__EXCERPT__
++++++++

The occurrence — not
the existence — of evil appears incompatible with God, or at least a
coherent conception of God as both — and simultaneously — absolutely
good and absolutely powerful. That God and the occurrence of evil should
coexist appears logically contradictory and ontologically incompatible.
The one is effectively the abrogation of the other. The existence of
God, it is argued, precludes (or ought to preclude) the occurrence of
evil, and the occurrence of evil precludes (or ought to preclude) the
existence of God.
While we can readily
adduce empirical evidence, that is to say, tangible instances, of evil
to discredit the existence of God, the availability of evidence to corroborate
the existence of God, on the other hand, is so exiguous that even when
such instances are invoked, they are deemed extraordinary events in
the affairs of men; indeed, events so far from commonplace that we call
them miraculous — that is to say, inexplicable interventions conditionally
attributed to God in the absence of alternate explanations that may
yet be forthcoming. Whether or not this is a sufficient, if concise,
summary, the general implication is clear: evidence of evil overwhelmingly
exceeds evidence of God. If sheer preponderance is the criterion to
which we appeal, God loses.
Evil comes as a scandal
to the believer who asks, “How can this be, given the existence of God?”
To the disbeliever
no such scandal arises — only scorn for the believer who is left in
perplexity, unable to deny the existence of God on the one hand … while
equally unable to deny the occurrence of evil on the other.

++++++++

__DATASET__
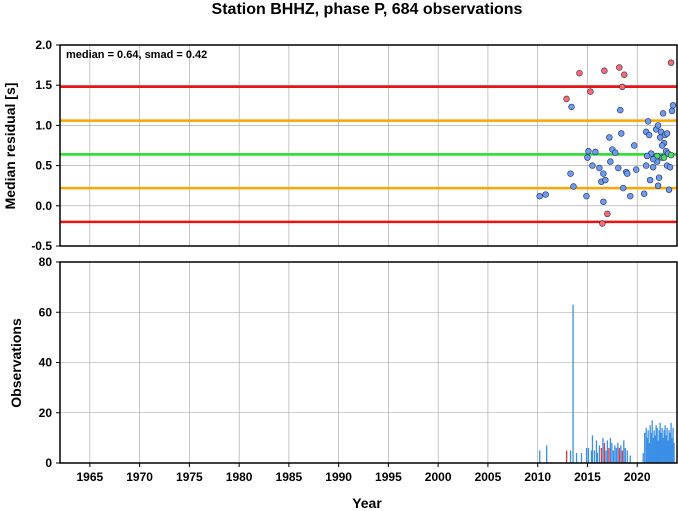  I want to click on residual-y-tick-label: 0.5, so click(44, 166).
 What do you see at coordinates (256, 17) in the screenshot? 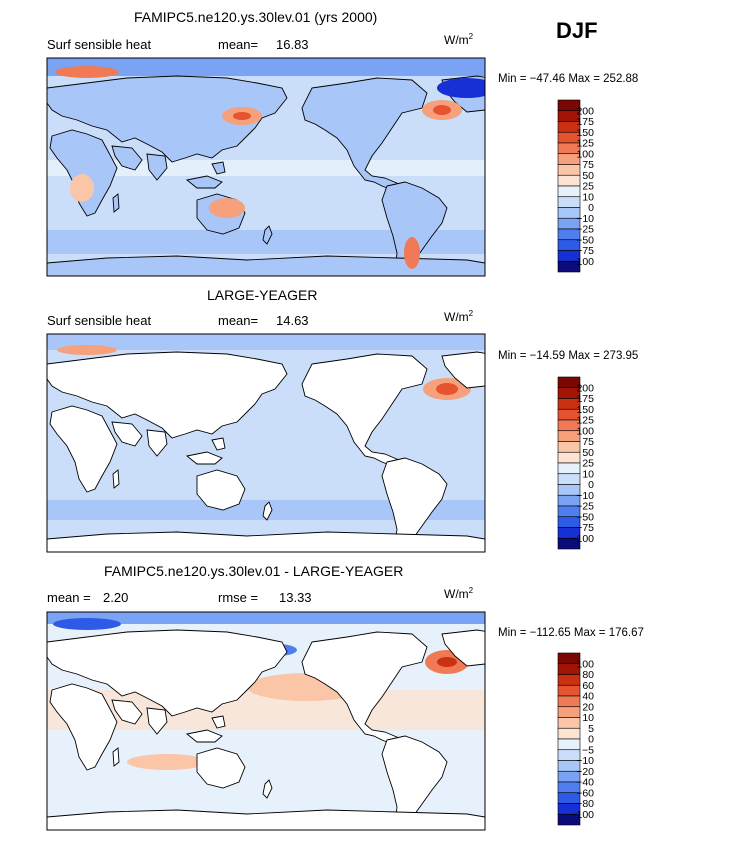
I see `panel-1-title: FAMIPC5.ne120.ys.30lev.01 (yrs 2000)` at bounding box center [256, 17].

++++++++

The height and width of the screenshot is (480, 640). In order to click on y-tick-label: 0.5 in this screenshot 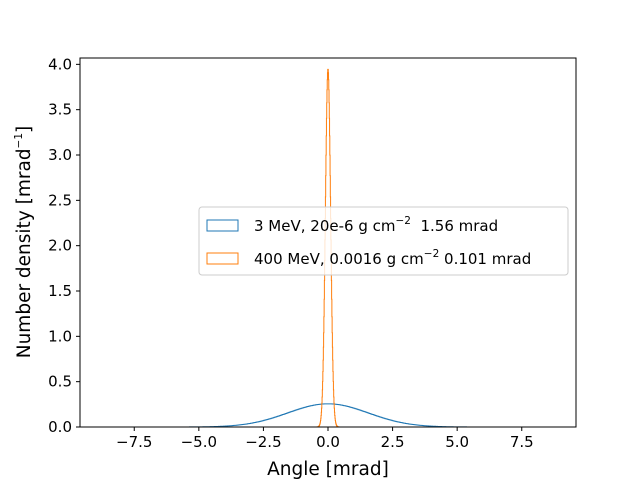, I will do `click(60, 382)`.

++++++++

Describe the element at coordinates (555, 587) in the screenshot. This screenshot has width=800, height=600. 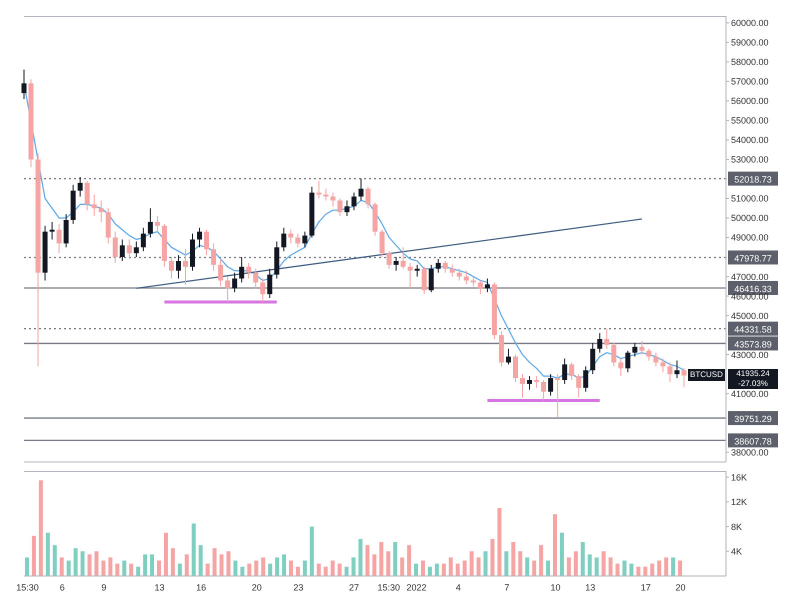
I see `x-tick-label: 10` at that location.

++++++++

__PROBLEM DETAILS__
List every verb in the excerpt on evil and the existence of God that takes "the existence of God" as its direct object.

__TASK RESULT__
- precludes
- discredit
- corroborate
- deny